Snaps
30 June 2020

Hungarian wage growth comes down a notch, but still sound

On one hand, the almost 8% wage growth in Hungary sounds quite like the dream but, on the other hand, it is the lowest rate since the end of 2016. Nonetheless, we think, it paints a rosier picture than the reality

300519-image-hungary_people.jpg
People on the Széchenyi Chain Bridge, Budapest
7.8%

Average gross wages (YoY)

Consensus 6.1% / Previous 9.0%

Better than expected

Like unemployment statistics, Hungarian wage data also faces some constraints when we try to assess what’s going on in the Hungarian labour market.

The composition effect is a different story, as the part-time workers that previously worked full-time are not covered in these statistics. So, yes, the 7.8% year-on-year wage growth in April 2020 looks strong. Even if we know that the 1Q20 average wage growth was 9.1%, it still doesn’t indicate a remarkable slowdown due to Covid-19.

However, there is more than one layer behind these statistics. Firstly, there is the private sector data. The number of employed people based on institutional data dropped almost 200 thousand in the corporate sector compared to a year ago - an 8.7% decrease. The wage growth in this sector slowed to 7.7% on average. However, workers in mining and quarrying, in the energy sector and in the hospitality sector are looking at a 2-4% drop in salaries on a yearly basis.

Wage dynamics (3-month moving average, % YoY)

Source: HCSO, ING
HCSO, ING

On the other hand, public sector workers enjoyed an acceleration in wage growth, earning 9.6% more than a year ago on average. The latter is due to a wage settlement in the branch of public administration, defence and compulsory social security. The number of employees in the public sector remained steady despite the Covid-19 shock.

Wage growth to hover in the 6-8% area for the remainder of the year

On face value, none of these numbers look terrible. However, wage data didn’t cover those who once worked in full-time roles but due to the crisis are now only working part-time. This means less real disposable income growth than suggested by the wage statistics.

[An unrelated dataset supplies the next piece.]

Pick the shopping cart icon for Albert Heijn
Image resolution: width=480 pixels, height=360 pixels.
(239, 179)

Looking forwards, corporates (even state-owned) used to settle the yearly wage dispute by April, so the recent peak in wage growth gives a strong support level. Even if re-opening means more jobs to be (re-)created, the number of unemployed people is high so we can’t see the same wages that we saw in the period of labour shortage.

All-in-all, there are lots of moving parts, so we see wage growth hovering in the 6-8% area for the remainder of the year.